Hal tersebut diatas menjadi landasan sosiologis bagi Pemerintah Provinsi
Bali untuk membuat pengaturan tentang Kawasan Tanpa Rokok, dimana
memberikan batasan bagi orang untuk tidak merokok di area tertentu yang
ditetapkan sebagai Kawasan Tanpa Rokok. Meski demikian masih banyaknya
pelanggaran-pelanggaran yang dilakukan oleh masyarakat tidak terkecuali
wisatawan asing dikarenakan ketidaktahuan masyarakat karena kurangnya
sosialisasi, dan dalam beberapa kasus banyak dijumpai orang yang masih merokok
meski telah mengetahui bahwa area tersebut merupakan KTR, hal tersebut
dikarenakan karena selama ini tidak ada penegakan yang dilakukan bagi para
pelanggar kebijakan. Dengan kata lain tidak adanya kepastian penegakan hukum
ketika terjadi pelanggaran dilapangan.
Pertumbuhan jumlah penduduk yang demikian cepat, masalah-masalah
sosial yang baru dan banyak ditimbulkan oleh perkembangan industri merupakan
faktor-faktor yang bisa disebut sebagai penyebab munculnya suatu gambaran sosial
baru. Oleh sebab itu negara memiliki kewajiban untuk mencampuri urusan-urusan
seperti kesehatan, pendidikan, dan ekonomi. Perkembangan yang demikian itu
membawa serta peranan dan pengaturan melalui hukum dan melontarkan suatu
bahan baru untuk dikerjakan oleh para pakar hukum. Kebijakan KTR lahir dengan
tujuan untuk memberikan jaminan perlindungan HAM bagi masyarakat dalam
kaitannya terhadap bidang kesehatan yang merupakan salah satu aspek sosial
masyarakat. Dalam bidang ekonomi, bahkan penerapan kebijakan KTR dianggap
mampu memberikan efek positif terhadap jumlah pendapatan dari sektor
pariwisata, akibat kualitas pariwisata yang meningkat setelah diterapkannya aturan
larangan merokok di berbagai negara.
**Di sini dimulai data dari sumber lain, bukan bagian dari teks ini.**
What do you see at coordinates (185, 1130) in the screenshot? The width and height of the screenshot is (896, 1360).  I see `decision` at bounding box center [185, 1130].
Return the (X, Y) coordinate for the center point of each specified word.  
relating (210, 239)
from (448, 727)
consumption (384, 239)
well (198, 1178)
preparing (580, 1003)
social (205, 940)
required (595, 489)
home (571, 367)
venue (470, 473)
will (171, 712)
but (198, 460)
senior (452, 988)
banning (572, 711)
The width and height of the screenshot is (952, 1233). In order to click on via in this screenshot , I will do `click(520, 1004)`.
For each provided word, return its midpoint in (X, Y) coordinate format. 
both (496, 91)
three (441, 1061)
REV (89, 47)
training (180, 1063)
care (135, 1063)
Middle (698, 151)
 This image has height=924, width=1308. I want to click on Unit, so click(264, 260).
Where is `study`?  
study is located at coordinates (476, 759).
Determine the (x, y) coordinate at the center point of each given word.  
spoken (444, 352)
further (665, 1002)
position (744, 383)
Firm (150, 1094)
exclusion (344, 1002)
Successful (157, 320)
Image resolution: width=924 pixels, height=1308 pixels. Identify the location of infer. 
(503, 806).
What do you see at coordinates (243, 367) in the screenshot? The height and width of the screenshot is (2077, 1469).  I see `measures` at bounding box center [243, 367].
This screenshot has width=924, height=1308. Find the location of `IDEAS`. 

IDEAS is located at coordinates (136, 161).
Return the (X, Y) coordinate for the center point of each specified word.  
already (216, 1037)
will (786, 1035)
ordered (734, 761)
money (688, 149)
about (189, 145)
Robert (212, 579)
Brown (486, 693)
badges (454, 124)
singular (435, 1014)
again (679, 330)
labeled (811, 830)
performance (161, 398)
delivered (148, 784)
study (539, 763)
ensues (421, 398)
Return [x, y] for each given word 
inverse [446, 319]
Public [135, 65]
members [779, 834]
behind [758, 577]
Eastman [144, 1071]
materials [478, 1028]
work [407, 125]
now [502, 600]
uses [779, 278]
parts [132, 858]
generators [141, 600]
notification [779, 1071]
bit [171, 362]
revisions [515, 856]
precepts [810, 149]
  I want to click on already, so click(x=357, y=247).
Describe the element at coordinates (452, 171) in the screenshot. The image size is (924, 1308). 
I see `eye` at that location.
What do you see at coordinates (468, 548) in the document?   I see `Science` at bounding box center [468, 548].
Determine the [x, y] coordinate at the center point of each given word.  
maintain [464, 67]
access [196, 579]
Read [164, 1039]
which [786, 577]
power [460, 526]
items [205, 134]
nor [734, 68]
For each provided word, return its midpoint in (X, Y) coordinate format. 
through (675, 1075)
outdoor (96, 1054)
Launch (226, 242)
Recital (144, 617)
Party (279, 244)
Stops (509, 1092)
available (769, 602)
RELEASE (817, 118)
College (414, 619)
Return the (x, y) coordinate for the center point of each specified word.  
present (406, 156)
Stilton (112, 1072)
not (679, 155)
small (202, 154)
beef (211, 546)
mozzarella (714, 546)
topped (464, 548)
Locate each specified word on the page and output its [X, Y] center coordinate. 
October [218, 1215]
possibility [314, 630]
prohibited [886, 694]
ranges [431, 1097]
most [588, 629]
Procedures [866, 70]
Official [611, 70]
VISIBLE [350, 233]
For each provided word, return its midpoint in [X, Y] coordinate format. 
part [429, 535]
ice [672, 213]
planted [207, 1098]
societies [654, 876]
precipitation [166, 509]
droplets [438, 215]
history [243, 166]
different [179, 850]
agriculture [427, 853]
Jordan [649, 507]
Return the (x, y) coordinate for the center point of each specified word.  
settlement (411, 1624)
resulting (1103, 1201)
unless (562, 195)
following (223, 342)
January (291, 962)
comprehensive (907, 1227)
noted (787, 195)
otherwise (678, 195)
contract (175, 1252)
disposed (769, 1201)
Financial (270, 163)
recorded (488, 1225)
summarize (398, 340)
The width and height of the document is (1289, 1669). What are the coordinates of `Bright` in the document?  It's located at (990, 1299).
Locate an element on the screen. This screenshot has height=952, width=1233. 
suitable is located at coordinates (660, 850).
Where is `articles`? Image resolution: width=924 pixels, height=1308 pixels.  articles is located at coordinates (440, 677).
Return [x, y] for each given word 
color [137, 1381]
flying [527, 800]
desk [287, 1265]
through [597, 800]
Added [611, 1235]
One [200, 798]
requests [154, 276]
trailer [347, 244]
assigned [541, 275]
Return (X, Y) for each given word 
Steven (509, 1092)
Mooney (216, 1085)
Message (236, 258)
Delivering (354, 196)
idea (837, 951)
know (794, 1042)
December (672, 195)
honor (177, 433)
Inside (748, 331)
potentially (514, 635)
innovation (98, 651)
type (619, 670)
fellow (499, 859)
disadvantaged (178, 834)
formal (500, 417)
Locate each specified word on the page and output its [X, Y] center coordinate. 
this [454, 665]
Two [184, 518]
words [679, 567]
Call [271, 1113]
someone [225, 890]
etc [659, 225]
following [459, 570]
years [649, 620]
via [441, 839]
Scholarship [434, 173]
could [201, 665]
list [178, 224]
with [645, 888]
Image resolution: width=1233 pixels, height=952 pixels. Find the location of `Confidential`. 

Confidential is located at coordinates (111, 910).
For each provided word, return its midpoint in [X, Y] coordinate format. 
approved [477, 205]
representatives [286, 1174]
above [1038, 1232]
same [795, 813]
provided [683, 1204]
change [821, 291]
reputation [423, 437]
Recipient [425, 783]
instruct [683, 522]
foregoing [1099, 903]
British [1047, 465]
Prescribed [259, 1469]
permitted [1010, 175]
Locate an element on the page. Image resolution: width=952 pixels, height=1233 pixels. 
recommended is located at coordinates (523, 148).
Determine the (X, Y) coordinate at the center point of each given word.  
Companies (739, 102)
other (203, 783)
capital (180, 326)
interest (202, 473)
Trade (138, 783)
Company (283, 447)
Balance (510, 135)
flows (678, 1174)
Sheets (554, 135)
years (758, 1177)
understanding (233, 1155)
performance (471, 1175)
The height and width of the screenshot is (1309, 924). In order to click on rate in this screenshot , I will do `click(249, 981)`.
Di sisi lain pengaturan mengenai kebijakan
KTR ini diharapkan akan memberikan ketertiban di dalam masyarakat, dimana
ketertiban merupakan nilai yang mengarahkan pada tiap-tiap individu untuk
bersikap dan bertindak yang seharusnya agar keadaan yang teratur tersebut dapat
dicapai dengan baik.
Di sisi lain, tidak berbeda halnya dengan kebijakan pemerintah lainnya,
dimana kebijakan KTR secara nasional juga mengalami pro dan kontra. Tidak
sedikit mitos yang berkembang di masyarakat yang justru merugikan masyarakat
sendiri, dan terus dilakukan oleh industri tembakau untuk menghalangi
perlindungan kesehatan masyarakat. Beberapa mitos yang sering dijumpai di
masyarakat adalah sebagai berikut: 68
68URL: http://www.ino.searo.who.int/LinkFiles/Tobacco _ Initiative _ Bab _ 8 -
Perlindungan _ Terhadap _ Paparan _ Asap _ Rokok _ Orang_ Lain. Diakses Pada Tanggal 15
Oktober 2014.
1) Asap rokok orang lain tidak membahayakan kesehatan:
Industri rokok sering melawan bukti ilmiah, yang menganggap asap rokok
orang lain sekedar gangguan, bukan masalah kesehatan. Faktanya, penelitian
ilmiah sudah sangat jelas bahwa asap rokok orang lain mematikan. Asap
yang mengandung berbagai bahan kimia berbahaya dapat berdampak buruk
bagi kesehatan manusia.
2) Tidak diperlukan Undang-Undang atau Peraturan Daerah karena kebijakan
yang bersifat sukarela dianggap sudah cukup:
Industri tembakau menyukai konsep kebijakan yang bersifat kesukarelaan
tanpa sanksi hukum dari pada undang-undang atau peraturan daerah, karena
hal tersebut bisa menjadi alasan tidak perlu tindakan hukum bagi
pelanggaran. Skema pilihan bebas yang mengakomodir keinginan perokok
dan bukan perokok dengan mempertahankan ”smoking area” dan ”non
smoking area” dalam ruang yang sama adalah konsep yang diinginkan
industri rokok.
3) Sistem ventilasi akan mengatasi masalah asap rokok orang lain:
Baik ruang merokok maupun sistem ventilasi tidak memberikan
perlindungan dari paparan asap rokok orang lain. Studi di Amerika
menunjukkan tidak ada perbedaan tingkat asap tembakau di udara dan
jumlah nikotin yang diserap pekerja di ruang merokok dan tanpa asap rokok
karena ruang merokok tetap akan mengkontaminasi ruang tanpa asap rokok.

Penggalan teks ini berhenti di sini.